VANCOUVER - Five candidates are on the ballot in South Surrey-White Rock this election, but just two of them -- Liberal Gordie Hogg and Conservative Kerry-Lynne Findlay – combined for nearly 90 per cent of votes cast in a byelection in December 2017.

Hogg narrowly emerged victorious in that byelection, claiming 47.4 per cent of the vote to Findlay's 42.3. The big question going into this year's general election rematch between the two candidates is whether the former White Rock mayor will be able to maintain his edge.

Historically speaking, Hogg should be an underdog. Until his byelection victory, no Liberal had represented any part of the frequently redrawn riding since the 1940s.

That said, both elections since the electoral district's current boundaries were drawn in 2013 have been close Liberal-Conservative contests. In the 2015 federal election, former Surrey mayor Dianne Watts defeated Liberal candidate Judith Higginbotham by fewer than 1,500 votes.

In both 2015 and 2017, the NDP candidate finished in a distant third place. This year, Stephen Crozier will be hoping to improve on that showing. And he'll be doing it against the woman who carried his party's banner in 2015: Beverly "Pixie" Hobby. This time around, she's running for the Green Party. In 2017, the NDP candidate claimed just 4.9 per cent of the vote, and the Green candidate captured only 4.1 per cent.

Rounding out the field is People's Party of Canada candidate Joel Poulin. The 2017 byelection happened before the founding of the PPC.

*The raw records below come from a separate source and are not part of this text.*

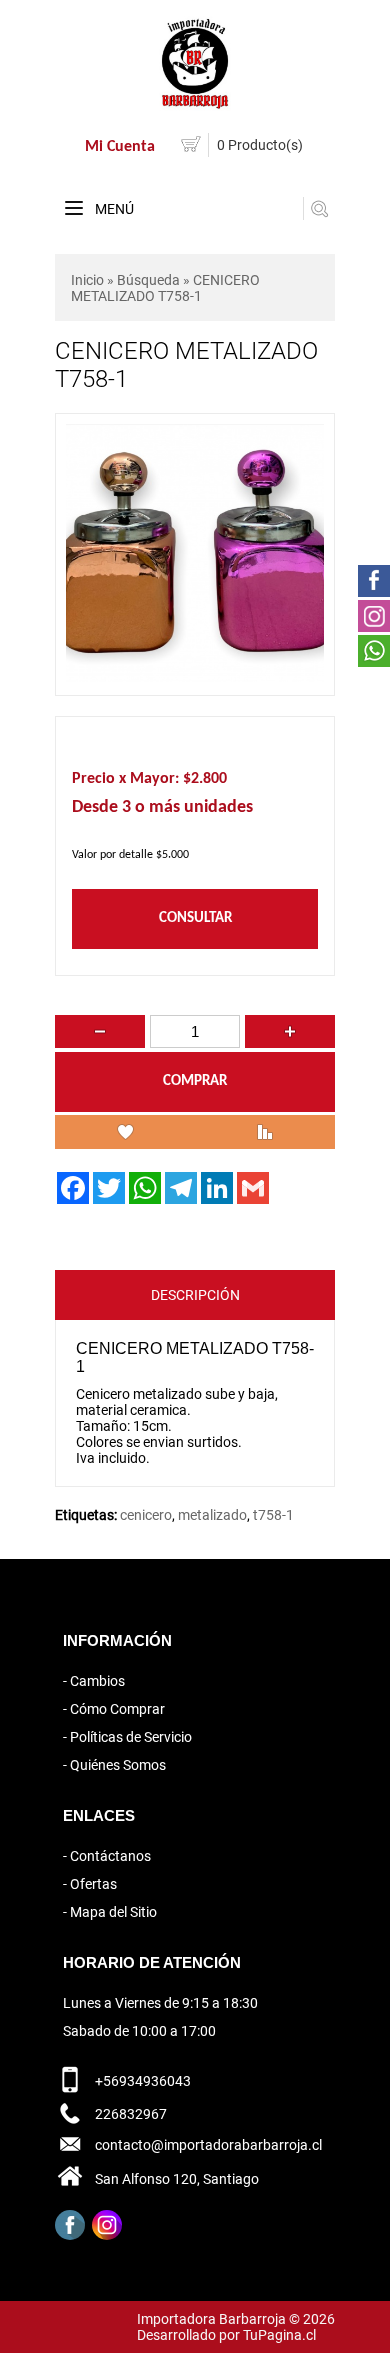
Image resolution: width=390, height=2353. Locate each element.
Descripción (195, 1295)
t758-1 (273, 1515)
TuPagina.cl (279, 2335)
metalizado (212, 1515)
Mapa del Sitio (113, 1912)
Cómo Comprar (117, 1709)
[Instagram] (107, 2225)
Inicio (87, 280)
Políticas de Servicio (131, 1737)
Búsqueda (148, 280)
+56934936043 (143, 2081)
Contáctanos (110, 1856)
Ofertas (93, 1884)
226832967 (131, 2114)
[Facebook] (70, 2225)
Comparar (265, 1132)
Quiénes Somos (118, 1765)
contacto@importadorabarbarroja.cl (208, 2145)
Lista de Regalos (125, 1132)
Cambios (97, 1681)
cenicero (146, 1515)
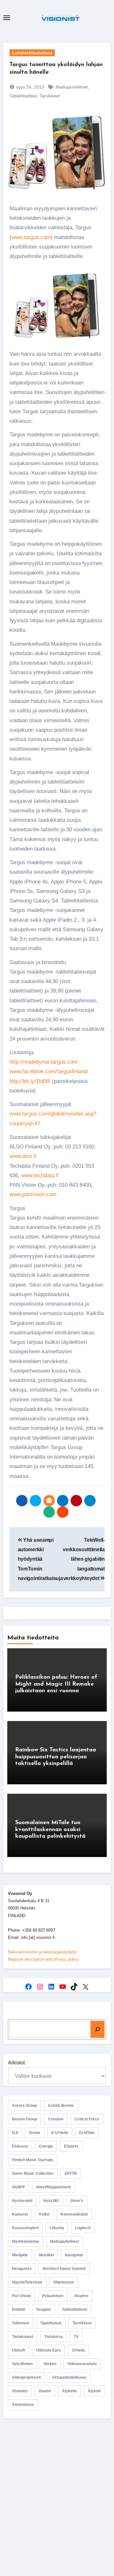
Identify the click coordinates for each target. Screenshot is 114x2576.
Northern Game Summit (64, 2268)
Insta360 (51, 2200)
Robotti (18, 2309)
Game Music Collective (33, 2173)
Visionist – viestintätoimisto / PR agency (57, 2484)
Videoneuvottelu (82, 2364)
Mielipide (20, 2255)
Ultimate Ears (48, 2350)
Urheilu (78, 2350)
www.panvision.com (33, 1194)
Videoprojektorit (26, 2377)
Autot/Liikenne (61, 2105)
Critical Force (87, 2119)
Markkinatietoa (25, 2241)
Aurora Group (24, 2105)
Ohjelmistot (63, 2282)
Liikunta (57, 2228)
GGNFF (18, 2187)
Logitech (83, 2228)
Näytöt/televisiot (27, 2282)
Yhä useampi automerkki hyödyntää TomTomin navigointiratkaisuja (40, 1559)
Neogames (22, 2268)
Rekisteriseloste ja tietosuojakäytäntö (42, 1952)
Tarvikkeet (50, 95)
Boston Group (24, 2119)
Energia (46, 2146)
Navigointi (74, 2255)
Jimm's (76, 2200)
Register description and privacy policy (43, 1959)
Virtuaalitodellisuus (69, 2377)
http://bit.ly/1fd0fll (30, 1081)
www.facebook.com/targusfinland (48, 1071)
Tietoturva (53, 2336)
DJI (15, 2132)
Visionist (20, 2391)
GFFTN (71, 2173)
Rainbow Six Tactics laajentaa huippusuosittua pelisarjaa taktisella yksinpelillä (55, 1757)
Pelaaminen (52, 2296)
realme (81, 2296)
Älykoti (94, 2391)
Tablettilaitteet (23, 95)
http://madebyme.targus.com (43, 1062)
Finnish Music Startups (32, 2160)
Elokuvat (20, 2146)
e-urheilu (59, 2132)
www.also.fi (23, 1156)
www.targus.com (31, 237)
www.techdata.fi (40, 1175)
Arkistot (16, 2062)
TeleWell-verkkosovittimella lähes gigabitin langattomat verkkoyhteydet (83, 1559)
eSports (71, 2146)
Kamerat (20, 2214)
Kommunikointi (74, 2214)
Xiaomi (45, 2391)
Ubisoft (18, 2350)
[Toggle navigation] (6, 17)
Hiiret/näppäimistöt (53, 2187)
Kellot (44, 2214)
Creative (56, 2119)
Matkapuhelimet (72, 86)
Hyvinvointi (22, 2200)
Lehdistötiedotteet (32, 52)
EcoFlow (86, 2132)
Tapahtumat (50, 2323)
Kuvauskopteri (25, 2228)
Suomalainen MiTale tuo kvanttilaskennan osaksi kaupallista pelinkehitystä (50, 1829)
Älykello (69, 2391)
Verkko (50, 2364)
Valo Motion (22, 2364)
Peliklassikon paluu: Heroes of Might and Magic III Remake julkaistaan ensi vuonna (56, 1684)
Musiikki (46, 2255)
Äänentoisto (23, 2404)
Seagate (43, 2309)
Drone (34, 2132)
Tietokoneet (22, 2336)
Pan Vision (21, 2296)
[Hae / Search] (97, 2029)
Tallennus (20, 2323)
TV (76, 2336)
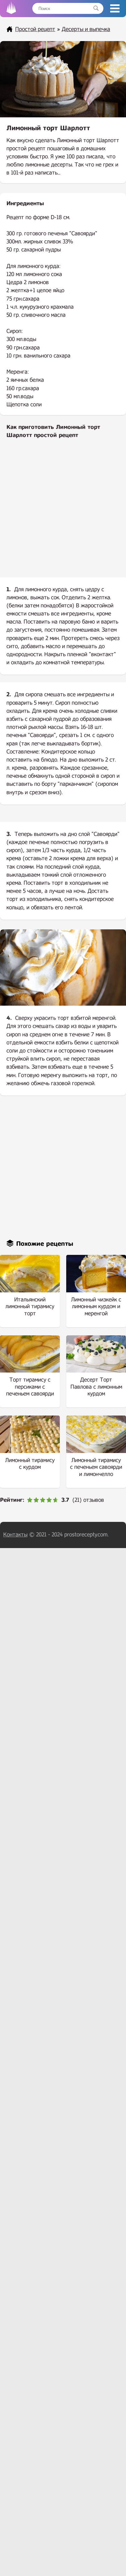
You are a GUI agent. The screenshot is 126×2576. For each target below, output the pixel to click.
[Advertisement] (63, 513)
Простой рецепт (35, 29)
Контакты (15, 1535)
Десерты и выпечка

To win a seat in the House of Commons, the victorious candidate will almost certainly need to beat Hogg's raw vote total from 2017. Turnout in the byelection was just over 38 per cent of eligible electors. In the 2015 general election, by contrast, nearly 74 per cent turned out to vote.

Voter turnout across Canada was up during the 2015 election, and a surge in young voters -- in particular -- has been credited with giving Justin Trudeau and the Liberals the support they needed to win a majority government.

In South Surrey-White Rock, however, a change in youth turnout is likely to have a more muted effect. The riding has a considerably smaller proportion of residents under age 40 than the B.C. average, and it has a larger percentage of residents ages 65 and older.